* [Directions for this task]: From the listing below, return each line that includes "magnifier".
━━━━━━
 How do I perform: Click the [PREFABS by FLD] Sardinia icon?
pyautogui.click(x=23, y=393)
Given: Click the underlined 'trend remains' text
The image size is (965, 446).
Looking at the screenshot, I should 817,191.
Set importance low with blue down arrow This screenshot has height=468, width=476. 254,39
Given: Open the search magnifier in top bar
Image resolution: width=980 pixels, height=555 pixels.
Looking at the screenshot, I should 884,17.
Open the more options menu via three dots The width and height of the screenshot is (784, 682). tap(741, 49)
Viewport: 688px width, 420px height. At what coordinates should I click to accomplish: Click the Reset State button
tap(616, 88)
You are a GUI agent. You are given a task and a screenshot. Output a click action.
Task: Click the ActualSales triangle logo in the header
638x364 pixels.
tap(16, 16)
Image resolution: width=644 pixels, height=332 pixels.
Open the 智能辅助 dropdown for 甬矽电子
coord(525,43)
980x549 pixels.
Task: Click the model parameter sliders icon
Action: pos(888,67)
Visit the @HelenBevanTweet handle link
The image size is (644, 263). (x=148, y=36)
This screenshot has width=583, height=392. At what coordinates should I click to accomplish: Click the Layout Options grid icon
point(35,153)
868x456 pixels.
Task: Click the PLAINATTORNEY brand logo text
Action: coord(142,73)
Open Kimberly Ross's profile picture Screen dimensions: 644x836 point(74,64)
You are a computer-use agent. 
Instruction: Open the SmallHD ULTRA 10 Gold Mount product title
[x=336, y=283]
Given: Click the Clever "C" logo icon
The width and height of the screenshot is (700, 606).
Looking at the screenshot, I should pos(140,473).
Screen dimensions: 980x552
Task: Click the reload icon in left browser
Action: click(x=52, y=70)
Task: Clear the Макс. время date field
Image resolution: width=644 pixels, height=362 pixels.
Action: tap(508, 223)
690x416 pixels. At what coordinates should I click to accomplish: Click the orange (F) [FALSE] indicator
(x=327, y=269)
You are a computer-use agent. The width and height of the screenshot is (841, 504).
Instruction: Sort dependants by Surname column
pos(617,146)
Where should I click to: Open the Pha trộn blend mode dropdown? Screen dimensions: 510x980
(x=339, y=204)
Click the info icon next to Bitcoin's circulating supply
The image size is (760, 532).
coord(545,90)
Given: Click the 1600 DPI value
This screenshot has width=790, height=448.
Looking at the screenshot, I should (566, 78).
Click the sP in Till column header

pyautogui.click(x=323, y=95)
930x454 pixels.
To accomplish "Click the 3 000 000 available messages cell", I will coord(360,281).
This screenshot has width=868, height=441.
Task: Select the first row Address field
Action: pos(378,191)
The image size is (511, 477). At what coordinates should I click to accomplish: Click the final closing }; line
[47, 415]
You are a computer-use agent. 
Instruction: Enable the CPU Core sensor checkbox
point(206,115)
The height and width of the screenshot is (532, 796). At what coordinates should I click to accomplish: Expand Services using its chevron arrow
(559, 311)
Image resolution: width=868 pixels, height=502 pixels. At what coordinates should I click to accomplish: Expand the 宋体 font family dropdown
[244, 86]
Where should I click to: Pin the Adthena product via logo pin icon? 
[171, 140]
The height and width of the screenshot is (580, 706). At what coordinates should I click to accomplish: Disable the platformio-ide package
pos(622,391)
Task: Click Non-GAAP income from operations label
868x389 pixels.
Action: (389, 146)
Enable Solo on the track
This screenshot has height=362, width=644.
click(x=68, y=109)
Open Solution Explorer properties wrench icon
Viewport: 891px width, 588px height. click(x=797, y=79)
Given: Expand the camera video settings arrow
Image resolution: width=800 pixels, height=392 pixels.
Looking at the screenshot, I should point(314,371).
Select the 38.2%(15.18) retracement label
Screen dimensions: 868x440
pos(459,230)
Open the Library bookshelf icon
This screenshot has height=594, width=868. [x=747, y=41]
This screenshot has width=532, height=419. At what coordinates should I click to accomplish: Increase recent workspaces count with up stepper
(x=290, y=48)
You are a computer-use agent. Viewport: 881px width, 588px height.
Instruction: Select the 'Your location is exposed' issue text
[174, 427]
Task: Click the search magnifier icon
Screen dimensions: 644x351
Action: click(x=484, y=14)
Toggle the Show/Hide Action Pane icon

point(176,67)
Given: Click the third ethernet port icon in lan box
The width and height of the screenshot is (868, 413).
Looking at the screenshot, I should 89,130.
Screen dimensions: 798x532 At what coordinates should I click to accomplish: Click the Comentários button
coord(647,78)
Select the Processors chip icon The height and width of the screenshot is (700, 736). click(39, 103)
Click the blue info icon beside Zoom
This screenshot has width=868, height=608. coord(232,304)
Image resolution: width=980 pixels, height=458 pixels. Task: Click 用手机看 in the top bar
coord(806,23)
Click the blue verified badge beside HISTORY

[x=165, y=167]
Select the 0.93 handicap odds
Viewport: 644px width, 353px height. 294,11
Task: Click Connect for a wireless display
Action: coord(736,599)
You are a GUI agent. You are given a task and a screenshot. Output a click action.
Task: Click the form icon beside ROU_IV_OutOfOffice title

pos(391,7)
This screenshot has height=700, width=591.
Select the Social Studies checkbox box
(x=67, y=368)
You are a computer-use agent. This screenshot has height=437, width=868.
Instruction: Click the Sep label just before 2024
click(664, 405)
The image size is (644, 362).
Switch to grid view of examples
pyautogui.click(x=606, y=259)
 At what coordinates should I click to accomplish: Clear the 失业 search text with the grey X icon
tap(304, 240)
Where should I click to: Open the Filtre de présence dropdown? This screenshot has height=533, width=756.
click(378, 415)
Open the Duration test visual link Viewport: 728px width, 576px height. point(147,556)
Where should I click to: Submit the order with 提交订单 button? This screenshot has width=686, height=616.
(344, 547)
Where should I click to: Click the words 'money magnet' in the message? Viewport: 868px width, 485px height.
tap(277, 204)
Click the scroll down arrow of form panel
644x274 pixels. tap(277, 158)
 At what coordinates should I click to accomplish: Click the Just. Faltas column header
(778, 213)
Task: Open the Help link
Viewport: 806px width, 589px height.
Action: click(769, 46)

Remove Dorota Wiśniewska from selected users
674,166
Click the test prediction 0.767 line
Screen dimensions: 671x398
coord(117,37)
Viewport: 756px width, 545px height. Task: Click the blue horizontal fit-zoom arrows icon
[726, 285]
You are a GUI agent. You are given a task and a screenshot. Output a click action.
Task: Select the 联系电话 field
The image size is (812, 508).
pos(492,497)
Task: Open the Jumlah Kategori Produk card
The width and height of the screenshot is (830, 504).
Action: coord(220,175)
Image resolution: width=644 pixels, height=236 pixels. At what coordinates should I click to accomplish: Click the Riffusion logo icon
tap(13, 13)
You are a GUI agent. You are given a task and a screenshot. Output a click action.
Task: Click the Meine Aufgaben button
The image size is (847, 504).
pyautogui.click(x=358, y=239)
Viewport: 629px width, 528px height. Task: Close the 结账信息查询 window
━━━━━━
* [Exercise result]:
Given: Open the search magnifier in top bar
Task: Click the search magnifier icon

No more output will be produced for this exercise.